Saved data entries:
——

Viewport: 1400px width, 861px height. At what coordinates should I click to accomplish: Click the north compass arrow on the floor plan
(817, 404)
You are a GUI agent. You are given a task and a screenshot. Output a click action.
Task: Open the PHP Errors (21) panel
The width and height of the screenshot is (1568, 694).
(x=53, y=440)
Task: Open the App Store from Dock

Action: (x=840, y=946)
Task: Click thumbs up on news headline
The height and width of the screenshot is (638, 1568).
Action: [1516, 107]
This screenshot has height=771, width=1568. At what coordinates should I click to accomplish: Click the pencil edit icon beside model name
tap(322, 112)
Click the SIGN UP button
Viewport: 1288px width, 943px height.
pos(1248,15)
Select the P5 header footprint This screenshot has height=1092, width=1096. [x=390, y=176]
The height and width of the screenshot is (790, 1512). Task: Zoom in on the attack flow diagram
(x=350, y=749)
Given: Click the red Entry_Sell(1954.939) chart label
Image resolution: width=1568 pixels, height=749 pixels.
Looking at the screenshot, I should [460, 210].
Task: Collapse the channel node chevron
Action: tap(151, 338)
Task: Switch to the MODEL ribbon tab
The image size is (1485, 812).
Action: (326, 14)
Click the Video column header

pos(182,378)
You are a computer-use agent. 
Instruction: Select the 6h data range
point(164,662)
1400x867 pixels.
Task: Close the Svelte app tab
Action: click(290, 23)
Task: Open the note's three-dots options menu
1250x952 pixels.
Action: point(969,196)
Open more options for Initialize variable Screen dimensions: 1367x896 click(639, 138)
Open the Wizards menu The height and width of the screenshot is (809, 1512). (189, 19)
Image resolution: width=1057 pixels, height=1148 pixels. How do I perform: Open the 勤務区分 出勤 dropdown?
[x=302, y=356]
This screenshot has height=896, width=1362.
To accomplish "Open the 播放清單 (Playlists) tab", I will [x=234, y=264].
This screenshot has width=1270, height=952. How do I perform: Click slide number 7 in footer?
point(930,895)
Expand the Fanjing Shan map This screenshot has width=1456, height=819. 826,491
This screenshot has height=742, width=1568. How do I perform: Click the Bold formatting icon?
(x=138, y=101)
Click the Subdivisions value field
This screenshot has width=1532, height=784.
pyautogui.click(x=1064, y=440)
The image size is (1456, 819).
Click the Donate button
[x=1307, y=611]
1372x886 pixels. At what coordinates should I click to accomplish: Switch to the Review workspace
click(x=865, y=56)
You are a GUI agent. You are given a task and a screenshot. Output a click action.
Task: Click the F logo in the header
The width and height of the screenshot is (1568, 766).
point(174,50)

——

THE TASK
The records above, in their entirety, need to be set down again exactly.

TASK RESULT
Viewport: 1400px width, 861px height. At what coordinates should I click to accomplish: Click the north compass arrow on the floor plan
(817, 404)
You are a GUI agent. You are given a task and a screenshot. Output a click action.
Task: Open the PHP Errors (21) panel
The width and height of the screenshot is (1568, 694).
(x=53, y=440)
Task: Open the App Store from Dock

Action: (x=840, y=946)
Task: Click thumbs up on news headline
The height and width of the screenshot is (638, 1568).
Action: [1516, 107]
This screenshot has height=771, width=1568. At what coordinates should I click to accomplish: Click the pencil edit icon beside model name
tap(322, 112)
Click the SIGN UP button
Viewport: 1288px width, 943px height.
pos(1248,15)
Select the P5 header footprint This screenshot has height=1092, width=1096. [x=390, y=176]
The height and width of the screenshot is (790, 1512). Task: Zoom in on the attack flow diagram
(x=350, y=749)
Given: Click the red Entry_Sell(1954.939) chart label
Image resolution: width=1568 pixels, height=749 pixels.
Looking at the screenshot, I should [460, 210].
Task: Collapse the channel node chevron
Action: tap(151, 338)
Task: Switch to the MODEL ribbon tab
The image size is (1485, 812).
Action: (326, 14)
Click the Video column header

pos(182,378)
You are a computer-use agent. 
Instruction: Select the 6h data range
point(164,662)
1400x867 pixels.
Task: Close the Svelte app tab
Action: click(290, 23)
Task: Open the note's three-dots options menu
1250x952 pixels.
Action: point(969,196)
Open more options for Initialize variable Screen dimensions: 1367x896 click(639, 138)
Open the Wizards menu The height and width of the screenshot is (809, 1512). (189, 19)
Image resolution: width=1057 pixels, height=1148 pixels. How do I perform: Open the 勤務区分 出勤 dropdown?
[x=302, y=356]
This screenshot has height=896, width=1362.
To accomplish "Open the 播放清單 (Playlists) tab", I will [x=234, y=264].
This screenshot has width=1270, height=952. How do I perform: Click slide number 7 in footer?
point(930,895)
Expand the Fanjing Shan map This screenshot has width=1456, height=819. 826,491
This screenshot has height=742, width=1568. How do I perform: Click the Bold formatting icon?
(x=138, y=101)
Click the Subdivisions value field
This screenshot has width=1532, height=784.
pyautogui.click(x=1064, y=440)
The image size is (1456, 819).
Click the Donate button
[x=1307, y=611]
1372x886 pixels. At what coordinates should I click to accomplish: Switch to the Review workspace
click(x=865, y=56)
You are a GUI agent. You are given a task and a screenshot. Output a click action.
Task: Click the F logo in the header
The width and height of the screenshot is (1568, 766).
point(174,50)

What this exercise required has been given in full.